Germaine Faye et Laak Jom : des pionnières du recyclage sénégalais à la menuiserie plastique avec Recuplast et Waste & Hope

À Thiès, au Sénégal, il y a plus d’un quart de siècle, des femmes courageuses ont décidé de transformer une nuisance en opportunité. Parmi elles, Germaine Faye est aujourd’hui une figure emblématique de l’économie circulaire africaine — une femme visionnaire qui a su transformer un combat environnemental en moteur d’autonomisation sociale et économique.

Un défi transformé en mission

Dans les années 1990, la pollution plastique envahissait les champs autour de Thiès, rendant la terre difficile à cultiver et menaçant les récoltes. Ce constat poussa Germaine, alors encore jeune, à se mobiliser. En 1997, alors que l’ONG italienne LVIA lançait un concours sur la thématique de la protection de l’environnement, elle constitua un groupe de femmes déterminées à proposer une solution concrète. Leur projet sur la gestion des déchets plastiques remporta le concours, mais, plus important encore, il donna à Germaine une mission : diriger un projet de recyclage depuis zéro.

Avec six autres femmes, elle forma ce groupe appelé Laak Jom — qui signifie « détermination et honneur » en sérère — un nom qui résume parfaitement l’esprit de ces pionnières. Ensemble, elles commencèrent à collecter, trier et nettoyer le plastique abandonné dans les rues et les champs, travaillant sans relâche malgré les regards sceptiques et les conditions difficiles.

Du collectif à l’entreprise

Le travail de Laak Jom attira l’attention. En 1998, une unité de recyclage appelée Proplast fut créée, consolidant les efforts de ces femmes et professionnalisant leur activité autour de la transformation des déchets plastiques en matière première valorisable. Germaine Faye devint responsable de l’unité de production — un rôle qu’elle occupe encore aujourd’hui. Sous sa direction, Proplast a fait de l’économie circulaire une réalité tangible à Thiès, créant des emplois, stimulant une activité durable autour de la collecte du plastique et contribuant à l’assainissement de l’environnement local.

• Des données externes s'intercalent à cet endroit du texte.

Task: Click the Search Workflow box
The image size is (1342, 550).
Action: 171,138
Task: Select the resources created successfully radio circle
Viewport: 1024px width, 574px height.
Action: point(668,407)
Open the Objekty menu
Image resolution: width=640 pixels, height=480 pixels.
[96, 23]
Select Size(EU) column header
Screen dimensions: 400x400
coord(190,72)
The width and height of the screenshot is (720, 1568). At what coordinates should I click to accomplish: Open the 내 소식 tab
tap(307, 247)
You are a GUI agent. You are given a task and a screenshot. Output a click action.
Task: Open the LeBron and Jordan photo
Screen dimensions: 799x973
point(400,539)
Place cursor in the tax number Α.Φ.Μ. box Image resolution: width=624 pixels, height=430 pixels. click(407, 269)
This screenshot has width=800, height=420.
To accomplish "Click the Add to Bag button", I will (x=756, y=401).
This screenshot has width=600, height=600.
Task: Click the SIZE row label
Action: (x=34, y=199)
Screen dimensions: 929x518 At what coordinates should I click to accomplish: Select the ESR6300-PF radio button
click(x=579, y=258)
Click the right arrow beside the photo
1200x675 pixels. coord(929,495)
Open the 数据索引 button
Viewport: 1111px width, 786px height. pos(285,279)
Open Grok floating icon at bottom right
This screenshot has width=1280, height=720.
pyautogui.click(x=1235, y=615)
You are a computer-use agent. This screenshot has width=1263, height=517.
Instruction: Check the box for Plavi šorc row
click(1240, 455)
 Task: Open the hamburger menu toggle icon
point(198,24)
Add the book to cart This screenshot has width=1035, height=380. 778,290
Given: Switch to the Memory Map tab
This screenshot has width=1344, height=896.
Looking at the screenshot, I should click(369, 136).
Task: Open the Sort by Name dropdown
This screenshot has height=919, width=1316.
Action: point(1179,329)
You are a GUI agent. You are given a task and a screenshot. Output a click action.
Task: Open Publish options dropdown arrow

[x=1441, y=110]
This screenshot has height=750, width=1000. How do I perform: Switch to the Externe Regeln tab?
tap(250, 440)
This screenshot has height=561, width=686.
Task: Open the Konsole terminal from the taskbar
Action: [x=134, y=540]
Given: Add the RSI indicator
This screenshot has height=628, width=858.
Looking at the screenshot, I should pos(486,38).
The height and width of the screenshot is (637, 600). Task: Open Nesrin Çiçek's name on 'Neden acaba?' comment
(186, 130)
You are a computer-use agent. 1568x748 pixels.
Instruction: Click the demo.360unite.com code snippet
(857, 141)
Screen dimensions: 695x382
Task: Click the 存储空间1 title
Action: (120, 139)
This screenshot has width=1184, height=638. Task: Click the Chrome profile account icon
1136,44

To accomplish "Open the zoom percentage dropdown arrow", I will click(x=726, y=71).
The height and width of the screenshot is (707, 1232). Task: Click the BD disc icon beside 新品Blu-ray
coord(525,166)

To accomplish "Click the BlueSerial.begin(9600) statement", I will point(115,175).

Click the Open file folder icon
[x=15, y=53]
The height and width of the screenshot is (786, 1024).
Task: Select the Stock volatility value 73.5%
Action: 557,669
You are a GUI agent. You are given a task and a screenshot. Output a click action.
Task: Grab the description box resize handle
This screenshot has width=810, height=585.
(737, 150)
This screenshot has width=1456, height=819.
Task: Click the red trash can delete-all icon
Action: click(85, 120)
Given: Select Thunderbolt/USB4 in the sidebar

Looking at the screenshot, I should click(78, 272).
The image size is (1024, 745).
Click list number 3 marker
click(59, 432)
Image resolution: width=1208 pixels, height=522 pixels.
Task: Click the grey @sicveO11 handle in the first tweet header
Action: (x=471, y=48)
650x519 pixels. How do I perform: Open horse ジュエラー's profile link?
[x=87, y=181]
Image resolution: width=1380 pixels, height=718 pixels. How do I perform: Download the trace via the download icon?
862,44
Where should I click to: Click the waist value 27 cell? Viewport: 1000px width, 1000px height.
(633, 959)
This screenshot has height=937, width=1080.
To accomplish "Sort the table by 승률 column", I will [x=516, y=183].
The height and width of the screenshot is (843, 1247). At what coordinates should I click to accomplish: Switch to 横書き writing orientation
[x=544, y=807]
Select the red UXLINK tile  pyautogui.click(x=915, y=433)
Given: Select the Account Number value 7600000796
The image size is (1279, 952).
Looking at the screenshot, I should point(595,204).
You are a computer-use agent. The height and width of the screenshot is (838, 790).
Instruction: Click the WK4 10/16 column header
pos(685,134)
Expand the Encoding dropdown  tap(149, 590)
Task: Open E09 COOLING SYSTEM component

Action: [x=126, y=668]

Dans les premières années, le travail de Laak Jom ne rapportait que quelques milliers de francs CFA par mois. Mais ces revenus modestes ont permis à ces femmes de subvenir à leurs besoins, de payer les frais de scolarité de leurs enfants et de donner un sens nouveau à leur travail.

Waste & Hope : une coopération internationale

En 2017, l’entreprise sociale Waste & Hope s’est installée en Europe pour soutenir Proplast depuis la France, avec l’ambition de stimuler la création de valeur ajoutée à travers le design et la commercialisation de produits finis issus de plastique recyclé. Cette collaboration a permis d’intégrer un design réfléchi — avec des partenaires internationaux — dans des gammes de produits fabriqués à partir de plastique recyclé collecté au Sénégal.

Grâce à ce partenariat, l’impact social et environnemental de l’économie plastique circulaire s’est amplifié. Waste & Hope a collaboré avec des designers, des écoles internationales et des artisans sénégalais pour créer des produits qui racontent une histoire : celle du déchet transformé, du plastique récupéré en ressource, et du rôle central des femmes comme Germaine Faye et les membres de Laak Jom dans cette transformation.

Recuplast : l’essor d’une économie circulaire locale

Le réseau Recuplast, porté par Proplast au Sénégal, s’inscrit dans cette dynamique, structurant la collecte et le recyclage des plastiques dans les quartiers. Il a créé des points de collecte, généré des emplois et réintroduit des matières recyclées dans l’économie locale. Aujourd’hui, Recuplast donne une plateforme durable à ces actions, transformant des kilos de déchets en valeurs humaines, sociales et économiques.